There are several factors that need to be taken into account when training a swimmer. First, the shoulder must be protected at all cost. You don’t swim effectively without a healthy shoulder. Performing dry-land activities that are known to be injurious to the shoulder, is counter productive. Because swimmers have loose and essentially unstable shoulders they also have the corresponding poor reaction time. If the rotator cuff muscles cannot react to force or loading fast enough then the shoulder is left vulnerable. This happens when the swimmer is asked to use training methods they are not prepared for, ultimately leading to injury. The shoulder joint or glenohumeral joint has evolved into a distractive joint rather than a compressive joint. For example the hip joint is a compressive joint because it is weight bearing and is designed to handle compressive loads and will respond to compressive training. The shoulder joint on the other hand has evolved into a distractive joint made for hanging. Unfortunately, our litigious society has all but eliminated any type of training that involves hanging because of potential injury and parental litigation. Ideally activities such as monkey bars, gymnastic rings and rope climbing should be regular exercise from a young age to maintain healthy shoulders. When there is a large gap in this type of stimulation, for instance a child stops this type of activity at age 9 and then wants to pick it up again at age 14 it is like starting over. Too much time has gone by and the shoulder does not have the strength or reaction time to handle the new body weight and size. The 14 year old will now have to rebuild a base of strength, stability and reaction time to match the new body weight and size. This can take an extended period of time to do safely and this lengthy period rarely fits the expectation of coaches, parents and the athlete.
When starting a dry-land program the swimmer should focus on slow and controlled movement patterns to build baseline strength and to work at the current rate of reaction time.

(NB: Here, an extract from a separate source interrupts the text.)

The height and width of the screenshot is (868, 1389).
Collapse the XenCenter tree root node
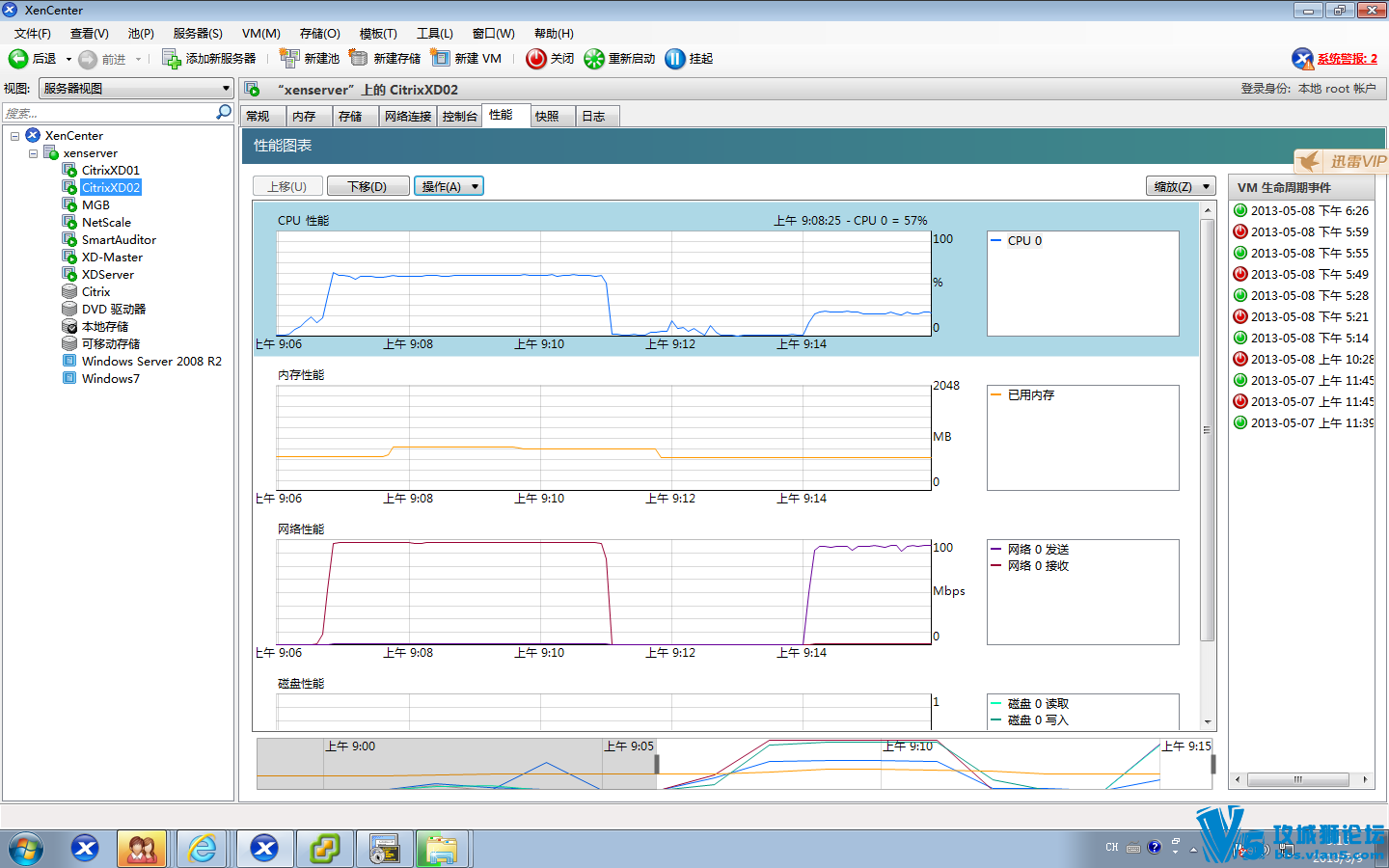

Swinging and ballistic type movement patterns such as kettle bell swings or kipping pull-ups (often seen in Cross-Fit workouts) should be avoided until the athlete has a base of strength comparable to the anticipated future load and needed reaction time. Gradual distractive loads should be introduced as well as limited Closed Kinetic Chain (CKC) or compressive exercises.
Swimmers that attempt to train through pain often end up with pathologic laxity of the shoulder and a physical exam finding known as “glenohumeral hinging”. At this stage the shoulder blade or scapula fails to function properly and becomes limited in its ability to move through normal movement patterns during the swim stroke. This causes the shoulder joint or glenohumeral joint to be overused. The resultant pathologic laxity can lead to tears inside the shoulder joint. Recognizing “hinging” as early as possible is the best way to prevent a catastrophic shoulder injury that may require surgery and possibly the end of a swim career.

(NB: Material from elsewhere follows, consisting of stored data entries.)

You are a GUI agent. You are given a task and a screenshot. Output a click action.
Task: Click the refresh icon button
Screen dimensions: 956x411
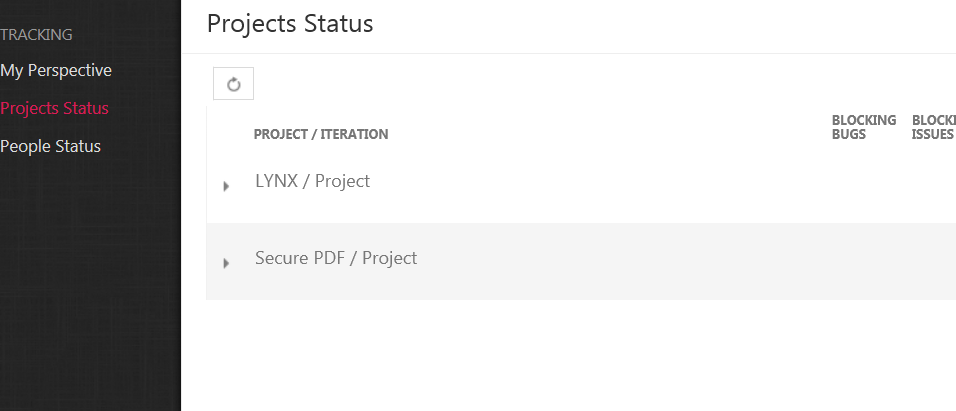(234, 84)
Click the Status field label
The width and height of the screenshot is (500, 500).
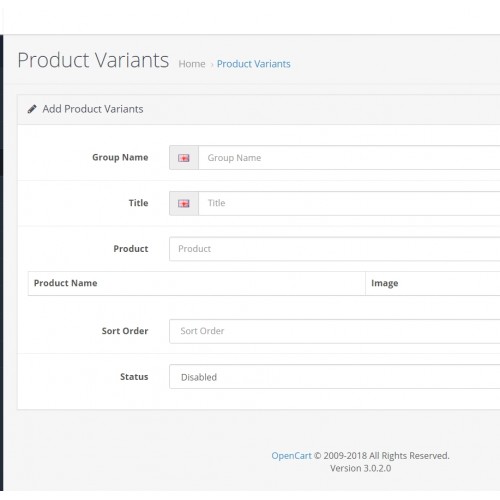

If a swimmer complains of shoulder pain they should stop the inciting activity, apply ice to the painful area for 20 minutes up to three times per day, assess the shoulder joint for pathological laxity (looseness) and evaluate the entire training program to find the culprit that may have been the underlying cause of the injury. The dry-land program should be evaluated for known “shoulder killers” and the pool schedule should be evaluated for dramatic changes in volume, intensity, and stroke.

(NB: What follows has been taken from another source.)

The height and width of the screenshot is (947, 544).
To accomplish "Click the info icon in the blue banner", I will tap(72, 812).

Ultimately swimmers do not become better swimmers because they lift a house full of weights, or perform strength drills from American Ninja Warriors. Swimming is an efficiency sport. When swimmers become efficient they swim faster. Dry-land training should be used specifically to strengthen existing weaknesses and give the swimmer the tools to improve efficiency in the water. Performing fashionable and popular strength drills from television shows will not make you a better swimmer, but the odds say it will put you on the shoulder injury roller-coaster. This is a ride you want to avoid.